Swiping her pass over the sensor means it opens without the incessant beep beginning, letting the boys stumble inside, almost hitting the ground before they right themselves. Daniel is dressed in casual clothes this time, not his school uniform, but Cassie is already sure. His mate is taller than him by a few inches, much broader, too. His hair is grown out into twists, where Daniel’s is shaved in close. Rugby build, but currently bent almost double and cradling his abdomen where some kind of T-shirt is making for an improvised compress.

  “This way,” she barks at them both, knowing orders get better results than questions. Knowing the hospital better now, she leads them into an overflow room, mercifully unoccupied and technically part of her domain. It will make it easier to deflect nosy enquiries.

  Daniel has enough sense to help his mate up onto the examination bed, ripping the disposable paper sheet in the process.

  “Going to need a name,” Cassie says, although she doesn’t reach for the admission forms on the counter. “You can make one up, but that might be too much effort.”

  “Nigel,” the injured boy says.

  Okay. Not even close to Cassie’s best guess, but different strokes and all that. “What happened here? I’m going to need to move this to examine you, Nigel.”

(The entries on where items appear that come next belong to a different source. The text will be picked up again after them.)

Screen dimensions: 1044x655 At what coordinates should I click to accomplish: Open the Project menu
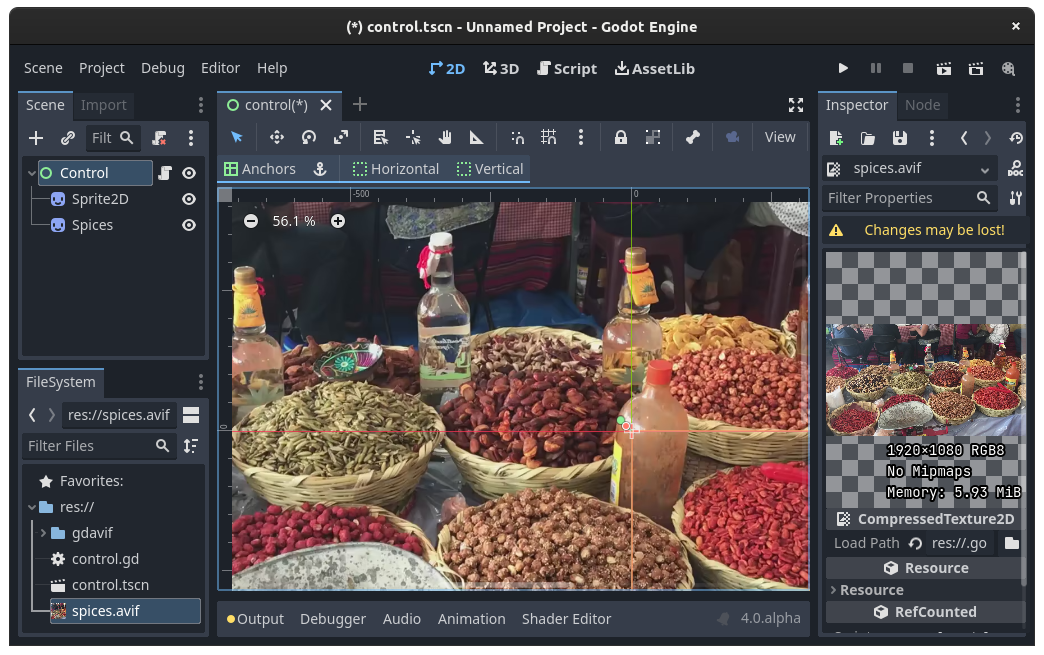[x=102, y=68]
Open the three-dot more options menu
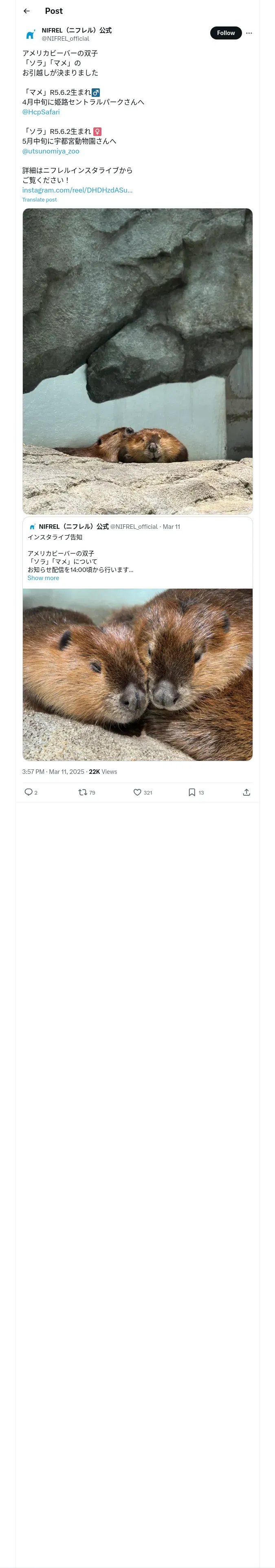The height and width of the screenshot is (1568, 275). [x=249, y=33]
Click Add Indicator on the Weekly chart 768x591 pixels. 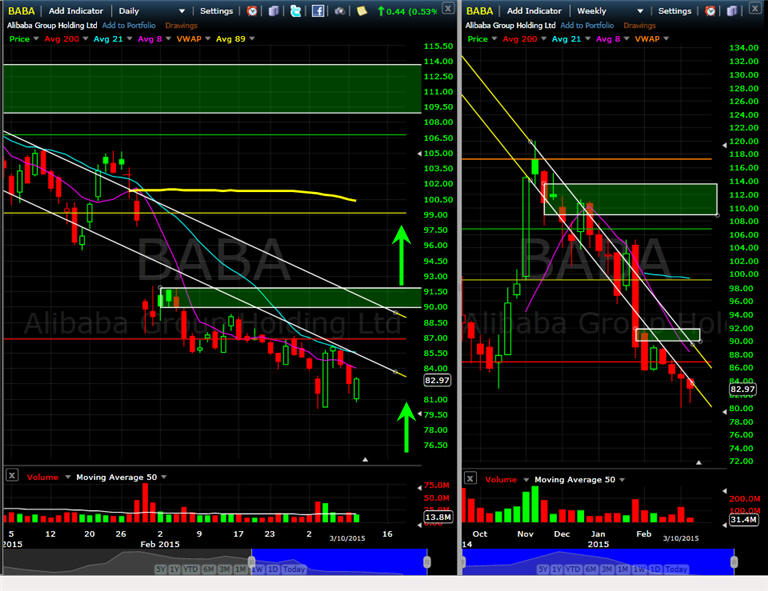[534, 11]
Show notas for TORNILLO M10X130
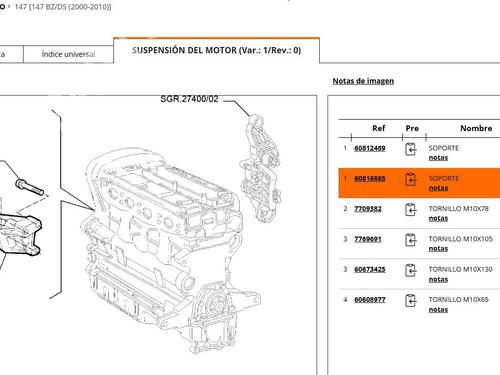This screenshot has height=375, width=500. click(438, 279)
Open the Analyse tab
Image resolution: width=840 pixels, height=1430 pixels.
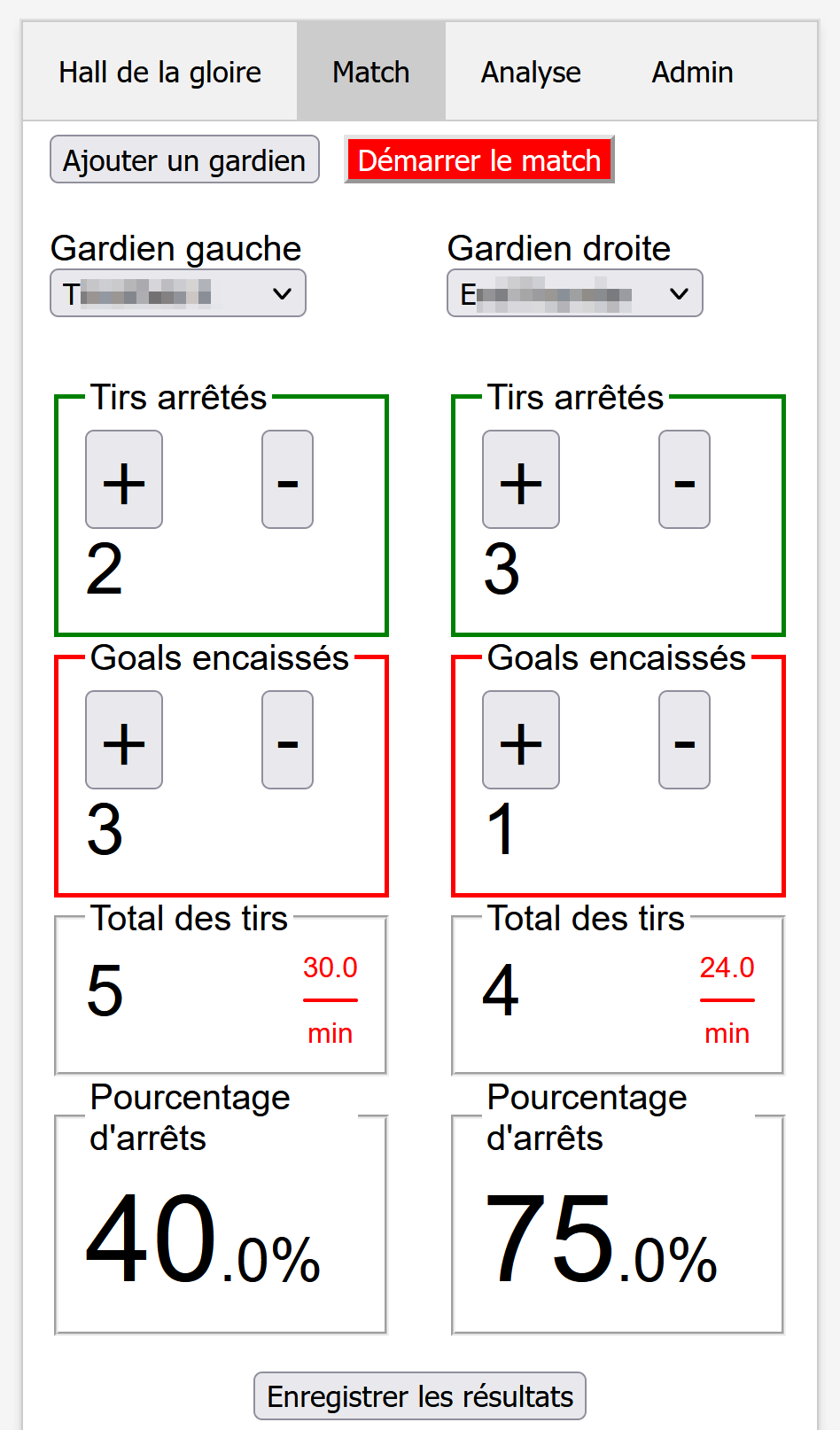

  “No!” He protests, clutching at the blood-stained cloth. “We been trying all night, but this is the only thing that keeps the blood stopped.”

  “I’ve got better methods, I promise you. I can’t use them until I see it. Knife? Or broken glass? What are we talking about here?”

  “It was a knife, yeah?” Daniel takes up the narrative, watching the door like a prisoner knowing the guards can’t be far away. “Not a fight, nothing like that. A bunch of us were just pissing about, but he slipped and it nicked him.”

  “Sounds like first aid would have been enough,” Cassie says, taking hold of Nigel’s wrist and easing the ruined shirt away from his stomach. “Your mum—”

  “You gonna grass?” Daniel asks, but there’s no bravado in it. He’s a scared little boy. “I’m gonna get so much shit about curfew, but if we’d brought him in anywhere it’d be in the computers and stuff.”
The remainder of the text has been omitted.